### Passage

[Begin]

SUMMARY OF THE INVENTION

Embodiments of systems and methods according to the present invention relate generally to fluid splash containment, and more particularly to spray envelopes to receive a stream of fluid.

According to an aspect of a method according to the present invention, the method includes the step of establishing a first fluid flow (e.g., of water) spaced from a vessel, the fluid flow having an open-air side and an opposed vessel side. A first fluid stream (e.g., urine) is directed through the fluid flow from the open-air side. Also, travel of fluid droplets comprising fluid from the first fluid stream on the vessel side is disrupted or completely prevented from reaching the open-air side using the first fluid flow. The first fluid flow may be a spray or laminar flow.

According to another aspect of a method according to the present invention, the first fluid flow may be a fan-shaped (e.g., substantially V-shaped, which may be relatively planar, curviplanar, or even conical) spray pattern. The fan-shaped spray pattern may include a spread angle of between 45 degrees and 135 degrees, and more preferably may be about 80 degrees.

According to still another aspect of a method according to the present invention, a hydrostatic fluid surface (e.g., toilet water) may be disposed within the vessel. The first fluid flow may be established at a predetermined spray angle relative to the hydrostatic fluid surface, such spray angle being between about 15 degrees and about 90 degrees, more preferably greater than 30 degrees, and even more preferably about 65 degrees.

According to an aspect of a system according to the present invention, the system includes a liquid receptacle, which may be holding a liquid (e.g., water) having an exposed surface. A first nozzle is configured to direct a first spray pattern into or within the receptacle to define a first spray envelope. The first spray pattern is configured to prevent liquid droplets from within the first spray envelope from passing through the first spray pattern.

According to another aspect of a system according to the present invention, the exposed surface of the liquid is at least substantially hydrostatic.

According to still another aspect of a system according to the present invention, the first spray pattern is sourced from a supply line and the liquid held by the liquid receptacle is sourced from a temporary holding tank.

According to yet another aspect of a system according to the present invention, the system may include a second nozzle configured to direct a second spray pattern into the receptacle to define a second spray envelope, wherein the second spray pattern is configured to prevent liquid droplets from within the second spray envelope from passing through the second spray pattern. The first spray pattern may intersect the second spray pattern at a location in the receptacle and spaced from the liquid, if the liquid is present.

[End]

### Data on locating visible targets
[Begin]

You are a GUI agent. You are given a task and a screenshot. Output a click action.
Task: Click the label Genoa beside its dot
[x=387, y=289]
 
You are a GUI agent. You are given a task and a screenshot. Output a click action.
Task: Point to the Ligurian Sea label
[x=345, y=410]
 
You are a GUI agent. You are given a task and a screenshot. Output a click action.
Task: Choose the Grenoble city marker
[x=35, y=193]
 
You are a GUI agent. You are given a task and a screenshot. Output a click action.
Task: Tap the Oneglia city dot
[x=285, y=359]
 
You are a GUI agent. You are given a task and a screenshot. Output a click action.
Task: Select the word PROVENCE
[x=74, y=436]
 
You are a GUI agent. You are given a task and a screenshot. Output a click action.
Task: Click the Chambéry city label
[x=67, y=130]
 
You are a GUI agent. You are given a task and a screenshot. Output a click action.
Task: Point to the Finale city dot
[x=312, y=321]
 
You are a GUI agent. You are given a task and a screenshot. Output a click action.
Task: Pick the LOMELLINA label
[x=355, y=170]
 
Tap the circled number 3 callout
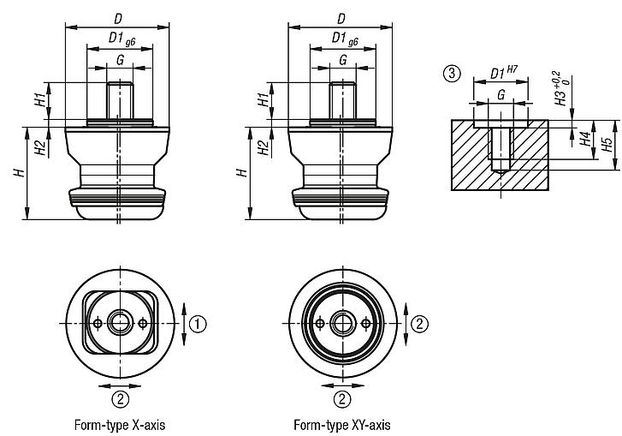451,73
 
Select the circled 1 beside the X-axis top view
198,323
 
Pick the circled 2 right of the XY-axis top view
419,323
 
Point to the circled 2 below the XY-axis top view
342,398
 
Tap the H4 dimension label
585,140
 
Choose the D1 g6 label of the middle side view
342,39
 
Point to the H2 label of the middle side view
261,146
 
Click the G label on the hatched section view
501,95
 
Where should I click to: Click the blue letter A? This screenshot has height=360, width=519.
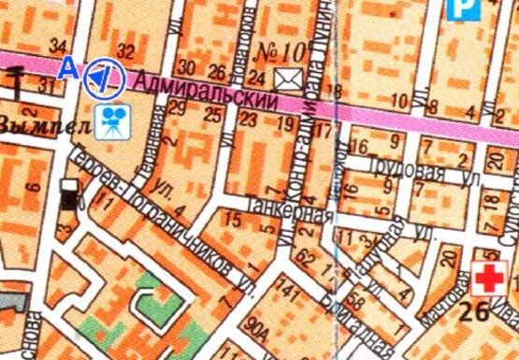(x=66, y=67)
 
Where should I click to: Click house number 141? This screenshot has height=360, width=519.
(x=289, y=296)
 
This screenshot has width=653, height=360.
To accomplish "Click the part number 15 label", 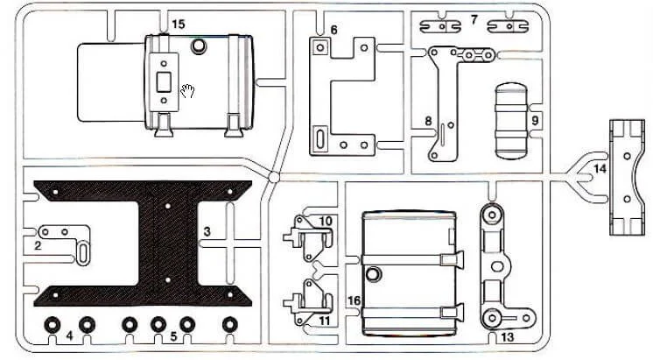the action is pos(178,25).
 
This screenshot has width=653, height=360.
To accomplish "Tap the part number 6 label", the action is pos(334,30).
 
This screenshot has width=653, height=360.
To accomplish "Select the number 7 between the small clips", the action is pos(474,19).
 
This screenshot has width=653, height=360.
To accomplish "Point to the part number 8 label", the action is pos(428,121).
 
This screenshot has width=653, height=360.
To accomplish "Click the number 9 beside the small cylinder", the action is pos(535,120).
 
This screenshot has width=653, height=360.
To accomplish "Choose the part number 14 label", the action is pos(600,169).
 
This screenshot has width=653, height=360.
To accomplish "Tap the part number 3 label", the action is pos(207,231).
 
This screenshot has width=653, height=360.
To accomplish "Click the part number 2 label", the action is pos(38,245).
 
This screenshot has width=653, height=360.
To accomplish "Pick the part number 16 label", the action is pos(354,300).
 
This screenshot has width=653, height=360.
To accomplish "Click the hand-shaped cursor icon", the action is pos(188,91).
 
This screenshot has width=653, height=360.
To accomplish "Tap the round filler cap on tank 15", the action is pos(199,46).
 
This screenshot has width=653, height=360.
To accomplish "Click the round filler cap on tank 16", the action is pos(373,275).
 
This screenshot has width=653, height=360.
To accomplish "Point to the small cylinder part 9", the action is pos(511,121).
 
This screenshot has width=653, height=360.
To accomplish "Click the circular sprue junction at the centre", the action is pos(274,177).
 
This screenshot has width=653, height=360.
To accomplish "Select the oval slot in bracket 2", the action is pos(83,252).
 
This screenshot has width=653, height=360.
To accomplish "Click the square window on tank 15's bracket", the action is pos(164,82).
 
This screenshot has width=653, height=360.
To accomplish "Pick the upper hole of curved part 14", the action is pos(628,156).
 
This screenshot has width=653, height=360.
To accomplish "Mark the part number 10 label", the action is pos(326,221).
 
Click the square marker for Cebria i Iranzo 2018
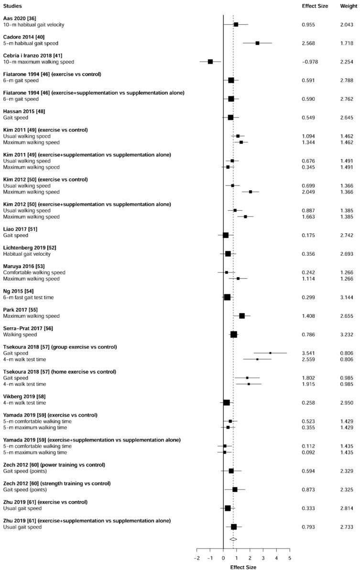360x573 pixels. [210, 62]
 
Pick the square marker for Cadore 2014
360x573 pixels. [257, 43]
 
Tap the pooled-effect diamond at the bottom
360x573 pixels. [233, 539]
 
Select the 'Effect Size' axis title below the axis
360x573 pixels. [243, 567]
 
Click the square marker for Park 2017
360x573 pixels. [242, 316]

[End]
[Begin]

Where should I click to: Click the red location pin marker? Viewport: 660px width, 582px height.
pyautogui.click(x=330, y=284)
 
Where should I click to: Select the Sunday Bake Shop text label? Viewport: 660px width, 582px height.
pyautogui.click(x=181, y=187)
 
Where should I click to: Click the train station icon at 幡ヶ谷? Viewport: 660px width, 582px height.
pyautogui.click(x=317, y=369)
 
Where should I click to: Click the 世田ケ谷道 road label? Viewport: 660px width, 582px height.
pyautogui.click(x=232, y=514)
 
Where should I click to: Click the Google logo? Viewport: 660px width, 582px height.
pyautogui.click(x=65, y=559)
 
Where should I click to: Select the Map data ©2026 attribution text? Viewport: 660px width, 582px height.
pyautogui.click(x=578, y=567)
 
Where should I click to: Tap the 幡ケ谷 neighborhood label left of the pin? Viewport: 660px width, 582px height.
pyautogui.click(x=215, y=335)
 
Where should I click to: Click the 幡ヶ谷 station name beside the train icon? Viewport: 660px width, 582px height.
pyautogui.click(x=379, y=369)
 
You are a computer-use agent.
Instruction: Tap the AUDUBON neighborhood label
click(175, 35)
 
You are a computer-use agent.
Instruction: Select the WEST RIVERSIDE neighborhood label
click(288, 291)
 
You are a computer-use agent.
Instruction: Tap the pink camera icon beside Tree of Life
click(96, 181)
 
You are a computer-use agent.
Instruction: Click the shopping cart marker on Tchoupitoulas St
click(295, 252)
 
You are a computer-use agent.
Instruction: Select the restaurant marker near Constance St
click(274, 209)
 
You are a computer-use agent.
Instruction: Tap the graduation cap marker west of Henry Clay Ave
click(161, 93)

[End]

### Set exercise 1
Using the passage on spray envelopes, answer these:
(a) What is the more preferred spread angle for the fan-shaped spray pattern?
(b) What is the even more preferred spray angle relative to the hydrostatic fluid surface?
(c) Where is the liquid held by the liquid receptacle sourced from?
### Set exercise 2
Reproduce the records from the line with "Where should I click to: Click the 幡ヶ谷" up to and including the line with "click(274, 209)".

### Reply 1
(a) About 80 degrees.
(b) About 65 degrees.
(c) A temporary holding tank.

### Reply 2
Where should I click to: Click the 幡ヶ谷 station name beside the train icon? Viewport: 660px width, 582px height.
pyautogui.click(x=379, y=369)
 
You are a computer-use agent.
Instruction: Tap the AUDUBON neighborhood label
click(175, 35)
 
You are a computer-use agent.
Instruction: Select the WEST RIVERSIDE neighborhood label
click(288, 291)
 
You are a computer-use agent.
Instruction: Tap the pink camera icon beside Tree of Life
click(96, 181)
 
You are a computer-use agent.
Instruction: Click the shopping cart marker on Tchoupitoulas St
click(295, 252)
 
You are a computer-use agent.
Instruction: Select the restaurant marker near Constance St
click(274, 209)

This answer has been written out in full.